Kafka
Doris provides the following methods to load data from Kafka:
- Using Routine Load to consume Kafka data
Doris continuously consumes data from Kafka Topics through Routine Load. After submitting a Routine Load job, Doris generates load tasks in real-time to consume messages from the specified Topic in the Kafka cluster. Routine Load supports CSV and JSON formats, with Exactly-Once semantics, ensuring that data is neither lost nor duplicated.For more documentation, please refer to Routine Load.
- Doris Kafka Connector to consume Kafka data
The Doris Kafka Connector is a tool for loading Kafka data streams into the Doris database. Users can easily load various serialization formats (such as JSON, Avro, Protobuf) through the Kafka Connect plugin, and it supports parsing data formats from the Debezium component. For more documentation, please refer to Doris Kafka Connector.
Using Routine Load to consume Kafka dataβ
Usage Restrictionsβ
- Supported message formats are CSV and JSON. Each CSV message is one line, and the line does not contain a newline character at the end;
- By default, it supports Kafka version 0.10.0.0 and above. If you need to use older versions (such as 0.9.0, 0.8.2, 0.8.1, 0.8.0), you need to modify the BE configuration to set
kafka_broker_version_fallback
to a compatible older version, or setproperty.broker.version.fallback
when creating the Routine Load. Using older versions may result in some new features being unavailable, such as setting Kafka partition offsets based on time.
Operation Exampleβ
In Doris, create a persistent Routine Load load task through the CREATE ROUTINE LOAD command, which can be divided into single-table load and multi-table load.
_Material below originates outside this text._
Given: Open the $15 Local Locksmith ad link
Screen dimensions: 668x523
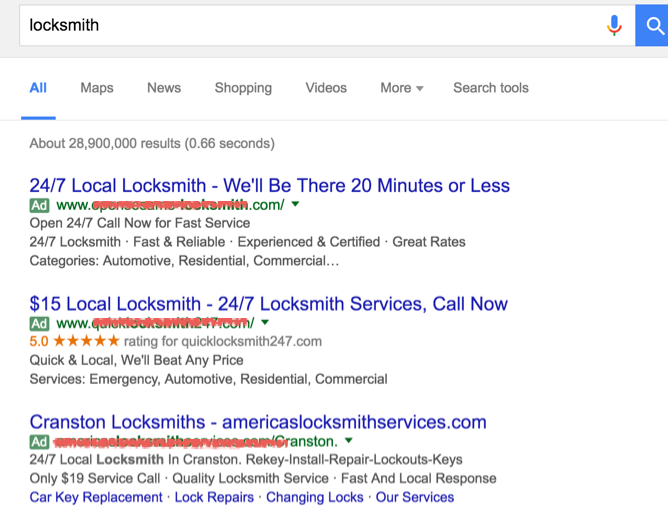Looking at the screenshot, I should click(x=268, y=304).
For detailed syntax, please refer to CREATE ROUTINE LOAD.
Single Table Loadβ
Step 1: Prepare Data
In Kafka, sample data is as follows:
kafka-console-consumer.sh --bootstrap-server localhost:9092 --topic test-routine-load-csv --from-beginning
1,Emily,25
Step 2: Create Table in Database
Create the table to be loaded in Doris, with the following syntax:
CREATE TABLE testdb.test_routineload_tbl(
user_id BIGINT NOT NULL COMMENT "user id",
name VARCHAR(20) COMMENT "name",
age INT COMMENT "age"
)
DUPLICATE KEY(user_id)
DISTRIBUTED BY HASH(user_id) BUCKETS 10;
Step 3: Create Routine Load job to load data into a single table
In Doris, use the CREATE ROUTINE LOAD command to create the load job:
CREATE ROUTINE LOAD testdb.example_routine_load_csv ON test_routineload_tbl
COLUMNS TERMINATED BY ",",
COLUMNS(user_id, name, age)
FROM KAFKA(
"kafka_broker_list" = "192.168.88.62:9092",
"kafka_topic" = "test-routine-load-csv",
"property.kafka_default_offsets" = "OFFSET_BEGINNING"
);
Step 4: Check Loaded Data
mysql> select * from test_routineload_tbl;
+-----------+----------------+------+
| user_id | name | age |
+-----------+----------------+------+
| 1 | Emily | 25 |
+-----------+----------------+------+
1 rows in set (0.01 sec)
Multi-Table Loadβ
For scenarios that require loading multiple tables simultaneously, the data in Kafka must contain table name information. It supports obtaining dynamic table names from the Kafka Value, formatted as: table_name|{"col1": "val1", "col2": "val2"}
. The CSV format is similar: table_name|val1,val2,val3
. Note that the table name must match the table name in Doris; otherwise, the load will fail, and dynamic tables do not support the column_mapping configuration introduced later.
Step 1: Prepare Data
In Kafka, sample data is as follows:
kafka-console-consumer.sh --bootstrap-server localhost:9092 --topic test-multi-table-load --from-beginning
test_multi_table_load1|1,Emily,25
test_multi_table_load2|2,Benjamin,35
Step 2: Create Tables in Database
Create the tables to be loaded in Doris, with the following syntax:
Table 1:
CREATE TABLE test_multi_table_load1(
user_id BIGINT NOT NULL COMMENT "User ID",
name VARCHAR(20) COMMENT "User Name",
age INT COMMENT "User Age"
)
DUPLICATE KEY(user_id)
DISTRIBUTED BY HASH(user_id) BUCKETS 10;
Table 2:
CREATE TABLE test_multi_table_load2(
user_id BIGINT NOT NULL COMMENT "User ID",
name VARCHAR(20) COMMENT "User Name",
age INT COMMENT "User Age"
)
DUPLICATE KEY(user_id)
DISTRIBUTED BY HASH(user_id) BUCKETS 10;
Step 3: Create Routine Load job to load data into multiple tables
In Doris, use the CREATE ROUTINE LOAD command to create the load job:
CREATE ROUTINE LOAD example_multi_table_load
COLUMNS TERMINATED BY ","
FROM KAFKA(
"kafka_broker_list" = "192.168.88.62:9092",
"kafka_topic" = "test-multi-table-load",
"property.kafka_default_offsets" = "OFFSET_BEGINNING"
);
Step 4: Check Loaded Data
mysql> select * from test_multi_table_load1;
+------+----------------+------+
| id | name | age |
+------+----------------+------+
| 1 | Emily | 25 |
+------+----------------+------+
1 rows in set (0.01 sec)
mysql> select * from test_multi_table_load2;
+------+----------------+------+
| id | name | age |
+------+----------------+------+
| 2 | Benjamin | 35 |
+------+----------------+------+
1 rows in set (0.01 sec)
Configure Security Authenticationβ
For methods of configuring Kafka with authentication, please refer to Kafka Security Authentication.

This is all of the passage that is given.